Since subdocuments are ranked by score to quickly select the most relevant subdocuments and since the most relevant subdocument is at the top of the heap, the process of step 50 (of FIG. 2) merely selects this subdocument for further processing by the computer 220. In step 60 of FIG. 2, the computer 220 then displays the document text associated with this highest ranked subdocument. The computer 220 can also display the text of the entire document associated with this subdocument. While the computer 220 is displaying the text of the highest ranking subdocument, the computer 220 is also processing in the background (according to step 50 of FIG. 2) the remaining entries in the subdocument score list to reheapify them (i.e., reorganize them back into a heap form after the highest value subdocument has been removed). As a result, when the next highest order subdocument is sought by computer 220, it can be merely selected off the top of the heap and displayed. The remaining entries in the subdocument list would then be reheapified again.
According to the process illustrated in FIG. 2, once a user has selected a query (through highlighting text or otherwise), the computer system automatically connects the user to text portions of documents that are specifically related to the query.
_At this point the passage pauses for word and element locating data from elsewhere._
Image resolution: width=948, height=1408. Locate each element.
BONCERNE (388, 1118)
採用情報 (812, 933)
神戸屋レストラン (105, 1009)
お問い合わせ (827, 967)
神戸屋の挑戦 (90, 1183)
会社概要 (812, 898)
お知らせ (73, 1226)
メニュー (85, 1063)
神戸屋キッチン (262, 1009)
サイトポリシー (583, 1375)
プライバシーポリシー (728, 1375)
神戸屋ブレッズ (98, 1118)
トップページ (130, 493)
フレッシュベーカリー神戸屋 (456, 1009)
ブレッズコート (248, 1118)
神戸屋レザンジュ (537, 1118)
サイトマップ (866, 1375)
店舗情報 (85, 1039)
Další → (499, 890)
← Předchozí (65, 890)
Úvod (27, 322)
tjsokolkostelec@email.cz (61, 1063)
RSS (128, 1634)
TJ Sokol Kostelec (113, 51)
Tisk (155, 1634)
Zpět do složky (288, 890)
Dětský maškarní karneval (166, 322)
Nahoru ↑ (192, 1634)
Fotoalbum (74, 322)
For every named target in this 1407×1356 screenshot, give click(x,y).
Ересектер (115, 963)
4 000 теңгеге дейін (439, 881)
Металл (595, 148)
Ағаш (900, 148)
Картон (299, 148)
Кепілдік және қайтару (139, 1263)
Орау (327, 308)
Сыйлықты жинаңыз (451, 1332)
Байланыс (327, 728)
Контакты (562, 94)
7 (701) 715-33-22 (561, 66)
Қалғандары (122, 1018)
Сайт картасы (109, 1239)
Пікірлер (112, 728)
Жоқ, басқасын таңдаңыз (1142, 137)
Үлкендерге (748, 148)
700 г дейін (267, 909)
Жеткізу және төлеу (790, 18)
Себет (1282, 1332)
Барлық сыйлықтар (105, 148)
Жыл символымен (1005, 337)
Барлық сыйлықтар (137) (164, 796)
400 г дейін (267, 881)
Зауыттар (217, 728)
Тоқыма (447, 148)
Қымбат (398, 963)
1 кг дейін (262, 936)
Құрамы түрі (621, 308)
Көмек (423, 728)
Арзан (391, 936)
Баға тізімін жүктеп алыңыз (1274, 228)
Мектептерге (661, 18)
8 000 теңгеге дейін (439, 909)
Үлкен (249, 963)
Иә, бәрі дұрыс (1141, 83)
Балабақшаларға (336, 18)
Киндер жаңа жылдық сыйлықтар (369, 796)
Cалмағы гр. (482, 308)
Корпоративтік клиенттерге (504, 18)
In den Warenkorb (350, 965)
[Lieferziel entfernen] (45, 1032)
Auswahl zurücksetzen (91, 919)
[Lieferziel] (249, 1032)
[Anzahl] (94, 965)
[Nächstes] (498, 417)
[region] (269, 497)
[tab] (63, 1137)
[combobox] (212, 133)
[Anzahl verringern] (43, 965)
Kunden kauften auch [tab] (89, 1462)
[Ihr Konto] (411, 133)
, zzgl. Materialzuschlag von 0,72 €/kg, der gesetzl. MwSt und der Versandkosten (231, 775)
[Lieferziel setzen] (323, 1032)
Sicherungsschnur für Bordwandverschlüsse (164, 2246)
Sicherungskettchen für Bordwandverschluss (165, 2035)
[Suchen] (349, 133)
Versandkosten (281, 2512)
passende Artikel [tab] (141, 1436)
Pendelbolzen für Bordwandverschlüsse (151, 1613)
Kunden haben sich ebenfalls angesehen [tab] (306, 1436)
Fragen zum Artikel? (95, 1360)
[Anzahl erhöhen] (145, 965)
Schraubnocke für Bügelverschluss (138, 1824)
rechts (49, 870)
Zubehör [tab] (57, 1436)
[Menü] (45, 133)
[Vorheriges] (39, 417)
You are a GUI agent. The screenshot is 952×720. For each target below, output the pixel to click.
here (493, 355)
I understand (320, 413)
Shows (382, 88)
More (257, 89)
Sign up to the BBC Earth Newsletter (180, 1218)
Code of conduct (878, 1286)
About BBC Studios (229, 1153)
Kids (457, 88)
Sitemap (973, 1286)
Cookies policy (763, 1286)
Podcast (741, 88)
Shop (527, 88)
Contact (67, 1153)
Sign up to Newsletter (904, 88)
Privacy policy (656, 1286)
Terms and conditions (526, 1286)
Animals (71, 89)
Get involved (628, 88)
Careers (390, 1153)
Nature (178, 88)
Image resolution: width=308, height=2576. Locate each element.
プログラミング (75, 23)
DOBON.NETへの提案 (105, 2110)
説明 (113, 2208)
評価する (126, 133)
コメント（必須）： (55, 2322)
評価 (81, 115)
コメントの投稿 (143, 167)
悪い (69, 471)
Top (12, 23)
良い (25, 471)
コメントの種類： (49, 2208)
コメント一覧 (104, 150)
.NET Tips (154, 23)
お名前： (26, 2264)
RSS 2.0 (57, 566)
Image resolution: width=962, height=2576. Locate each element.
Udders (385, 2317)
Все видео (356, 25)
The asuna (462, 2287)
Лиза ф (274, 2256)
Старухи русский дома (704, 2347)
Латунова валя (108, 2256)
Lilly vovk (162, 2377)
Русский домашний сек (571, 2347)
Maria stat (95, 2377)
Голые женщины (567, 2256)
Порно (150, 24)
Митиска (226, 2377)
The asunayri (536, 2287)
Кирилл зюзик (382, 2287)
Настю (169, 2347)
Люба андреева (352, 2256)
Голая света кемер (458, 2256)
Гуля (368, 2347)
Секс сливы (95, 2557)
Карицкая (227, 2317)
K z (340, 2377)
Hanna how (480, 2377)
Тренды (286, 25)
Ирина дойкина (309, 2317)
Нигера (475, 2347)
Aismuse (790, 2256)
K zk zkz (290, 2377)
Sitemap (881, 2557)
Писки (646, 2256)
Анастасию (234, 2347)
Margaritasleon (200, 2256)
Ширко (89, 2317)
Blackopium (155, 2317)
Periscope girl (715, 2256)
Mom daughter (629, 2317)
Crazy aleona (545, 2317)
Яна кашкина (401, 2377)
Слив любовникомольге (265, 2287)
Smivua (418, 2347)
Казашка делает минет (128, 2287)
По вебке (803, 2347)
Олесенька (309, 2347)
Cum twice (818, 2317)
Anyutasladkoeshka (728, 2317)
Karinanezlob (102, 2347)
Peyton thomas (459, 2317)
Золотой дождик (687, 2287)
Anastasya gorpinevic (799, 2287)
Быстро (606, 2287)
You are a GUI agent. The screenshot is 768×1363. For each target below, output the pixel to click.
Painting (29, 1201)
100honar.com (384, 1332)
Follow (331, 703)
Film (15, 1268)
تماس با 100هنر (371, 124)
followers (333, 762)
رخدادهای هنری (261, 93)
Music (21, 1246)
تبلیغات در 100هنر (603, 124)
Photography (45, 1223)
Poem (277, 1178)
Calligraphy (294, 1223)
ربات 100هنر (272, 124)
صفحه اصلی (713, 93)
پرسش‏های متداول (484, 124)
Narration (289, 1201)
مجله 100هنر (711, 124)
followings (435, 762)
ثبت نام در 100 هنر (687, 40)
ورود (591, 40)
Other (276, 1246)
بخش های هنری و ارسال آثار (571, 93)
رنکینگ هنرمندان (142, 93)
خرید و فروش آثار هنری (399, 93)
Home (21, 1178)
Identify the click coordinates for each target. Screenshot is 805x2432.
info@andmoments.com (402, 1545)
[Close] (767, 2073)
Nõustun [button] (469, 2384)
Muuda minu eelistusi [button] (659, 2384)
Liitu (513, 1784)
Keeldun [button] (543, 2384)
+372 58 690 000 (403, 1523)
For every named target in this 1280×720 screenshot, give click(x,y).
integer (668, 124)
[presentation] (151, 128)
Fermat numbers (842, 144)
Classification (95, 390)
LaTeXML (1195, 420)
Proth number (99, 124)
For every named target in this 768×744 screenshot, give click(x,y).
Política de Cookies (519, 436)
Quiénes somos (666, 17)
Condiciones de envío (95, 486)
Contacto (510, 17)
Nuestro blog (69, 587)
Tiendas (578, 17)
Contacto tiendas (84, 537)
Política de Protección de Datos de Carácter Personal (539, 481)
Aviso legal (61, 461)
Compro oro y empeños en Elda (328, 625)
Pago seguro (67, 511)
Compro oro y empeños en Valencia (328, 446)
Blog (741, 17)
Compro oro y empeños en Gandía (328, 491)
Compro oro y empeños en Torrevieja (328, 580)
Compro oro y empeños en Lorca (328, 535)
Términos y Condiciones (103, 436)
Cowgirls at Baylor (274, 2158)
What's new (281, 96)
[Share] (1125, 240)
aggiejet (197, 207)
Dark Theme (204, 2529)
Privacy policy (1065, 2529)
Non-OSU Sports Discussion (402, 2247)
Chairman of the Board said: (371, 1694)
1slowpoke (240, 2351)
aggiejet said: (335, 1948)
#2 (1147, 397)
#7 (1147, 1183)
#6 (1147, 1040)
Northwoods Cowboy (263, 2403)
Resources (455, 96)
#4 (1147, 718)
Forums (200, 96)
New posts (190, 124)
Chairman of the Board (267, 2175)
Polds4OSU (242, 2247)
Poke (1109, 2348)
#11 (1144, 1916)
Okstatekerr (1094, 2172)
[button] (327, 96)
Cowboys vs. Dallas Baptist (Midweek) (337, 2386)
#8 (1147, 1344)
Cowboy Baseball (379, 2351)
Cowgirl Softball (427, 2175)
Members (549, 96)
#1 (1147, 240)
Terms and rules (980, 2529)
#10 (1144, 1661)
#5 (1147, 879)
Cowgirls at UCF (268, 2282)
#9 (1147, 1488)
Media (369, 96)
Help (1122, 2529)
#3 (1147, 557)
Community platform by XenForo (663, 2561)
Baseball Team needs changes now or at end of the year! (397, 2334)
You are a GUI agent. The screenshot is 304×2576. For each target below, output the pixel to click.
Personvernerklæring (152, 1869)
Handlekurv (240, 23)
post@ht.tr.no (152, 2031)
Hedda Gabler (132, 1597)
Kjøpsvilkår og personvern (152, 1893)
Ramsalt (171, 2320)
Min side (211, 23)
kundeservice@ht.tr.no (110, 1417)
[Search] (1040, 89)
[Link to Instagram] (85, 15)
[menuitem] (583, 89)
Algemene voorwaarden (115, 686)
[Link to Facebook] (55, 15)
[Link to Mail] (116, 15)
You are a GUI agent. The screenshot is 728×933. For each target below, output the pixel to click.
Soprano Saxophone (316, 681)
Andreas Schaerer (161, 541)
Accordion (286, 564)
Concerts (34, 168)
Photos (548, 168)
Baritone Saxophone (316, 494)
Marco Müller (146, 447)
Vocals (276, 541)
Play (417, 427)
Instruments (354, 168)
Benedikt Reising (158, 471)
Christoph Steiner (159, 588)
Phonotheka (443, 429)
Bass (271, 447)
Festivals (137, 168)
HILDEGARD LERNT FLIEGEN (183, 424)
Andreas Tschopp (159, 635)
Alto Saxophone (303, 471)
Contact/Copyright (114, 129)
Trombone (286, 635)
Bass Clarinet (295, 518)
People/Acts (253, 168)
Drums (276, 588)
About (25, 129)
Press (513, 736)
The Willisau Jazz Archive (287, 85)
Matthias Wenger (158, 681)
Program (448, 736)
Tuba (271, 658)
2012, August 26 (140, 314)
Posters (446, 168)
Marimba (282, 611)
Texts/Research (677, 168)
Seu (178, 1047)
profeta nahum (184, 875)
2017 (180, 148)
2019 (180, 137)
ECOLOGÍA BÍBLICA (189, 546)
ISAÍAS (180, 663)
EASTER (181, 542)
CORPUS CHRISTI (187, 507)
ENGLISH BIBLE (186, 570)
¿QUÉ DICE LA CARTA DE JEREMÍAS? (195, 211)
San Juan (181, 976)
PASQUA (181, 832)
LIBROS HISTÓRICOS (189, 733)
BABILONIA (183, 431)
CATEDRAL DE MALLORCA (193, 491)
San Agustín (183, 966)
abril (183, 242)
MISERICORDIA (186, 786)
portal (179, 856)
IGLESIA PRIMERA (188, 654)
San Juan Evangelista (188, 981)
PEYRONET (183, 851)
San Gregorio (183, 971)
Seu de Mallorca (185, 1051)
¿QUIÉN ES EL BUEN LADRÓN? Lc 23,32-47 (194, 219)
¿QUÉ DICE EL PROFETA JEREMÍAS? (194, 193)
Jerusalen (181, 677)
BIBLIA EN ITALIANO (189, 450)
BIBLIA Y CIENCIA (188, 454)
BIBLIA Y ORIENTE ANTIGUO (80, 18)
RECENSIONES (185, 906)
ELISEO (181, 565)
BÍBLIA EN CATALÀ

These text portions are retrieved from databases that do not have any particular structure or coded links in them. Additionally, these links are provided in spite of the fact that the set of returned documents may have been generated by different search techniques from different sources. Moreover, since the returned documents are automatically displayed, the user avoids the necessity of reorganizing the returned documents which may have been retrieved based on a variety of database search techniques.
While the invention has been particularly described and illustrated with reference to a preferred embodiment, it will be understood by one of skill in the art that changes in the above description or illustrations may be made with respect to formal detail without departing from the spirit and scope of the invention.